- Folha de S. Paulo
- As rebeliões em presídios, com cenas de cefalectomia e cardiectomia, surpreendem pela carga de violência, mas não por terem ocorrido. Elas são o resultado lógico de décadas de descaso para com a política penitenciária.
"Descaso" talvez não seja a melhor palavra. Se o sistema tivesse sido desenhado com o propósito explícito de criar poderosas organizações criminosas rivais fadadas a se enfrentar, dificilmente os projetistas poderiam ter sido mais eficientes do que foram nossas autoridades.
O primeiro passo é construir as cadeias, preferencialmente pouco funcionais e bem desconfortáveis. O segundo é ir trancafiando nelas legiões crescentes de pessoas, sem observar lotações máximas e sem nenhum critério de separação dos presidiários por periculosidade ou mesmo por condenação –cerca de 40% dos presos no Brasil são provisórios.
Encontramos aqui um mecanismo de "feedback" positivo. Quanto mais gente é presa, mais insuportáveis se tornam as condições na cadeia. A certa altura, o melhor meio de um recém-ingresso sobreviver no sistema é jurar obediência às organizações criminosas que, no vácuo da inação estatal, conseguem impor alguma ordem ao caos. Isso significa que, quanto mais prendemos (e quanto piores forem as cadeias), mais fortalecemos PCCs, CVs, FDNs etc.
Como as prisões (e mesmo o crime nas ruas) ficam mais fáceis de administrar quando há poucos bandidos fazendo as vezes de soberano hobbesiano, os sindicatos de delinquentes foram tolerados pelo Estado e se expandiram até que o confronto entre organizações rivais ficou inevitável.

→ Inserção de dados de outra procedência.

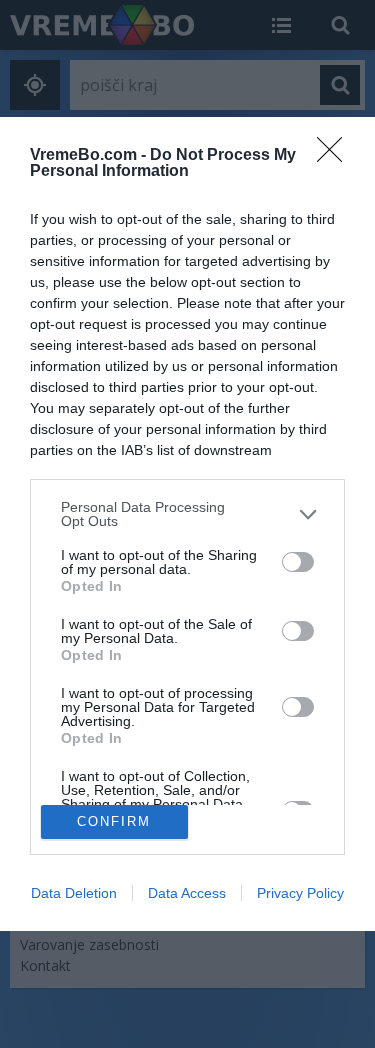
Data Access (187, 893)
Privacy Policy (300, 893)
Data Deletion (74, 893)
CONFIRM (114, 821)
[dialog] (187, 523)
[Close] (336, 156)
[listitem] (187, 514)
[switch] (298, 562)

Desarmar essa bomba vai ser trabalhoso e passa, a meu ver, pelo resgate da noção de direito penal mínimo. Precisamos encarcerar muito menos gente, legalizando o que não precisa ser crime, como o uso de drogas, e substituindo as penas de prisão por pecuniárias e de restrição de direitos. Sem isso, não vai dar certo.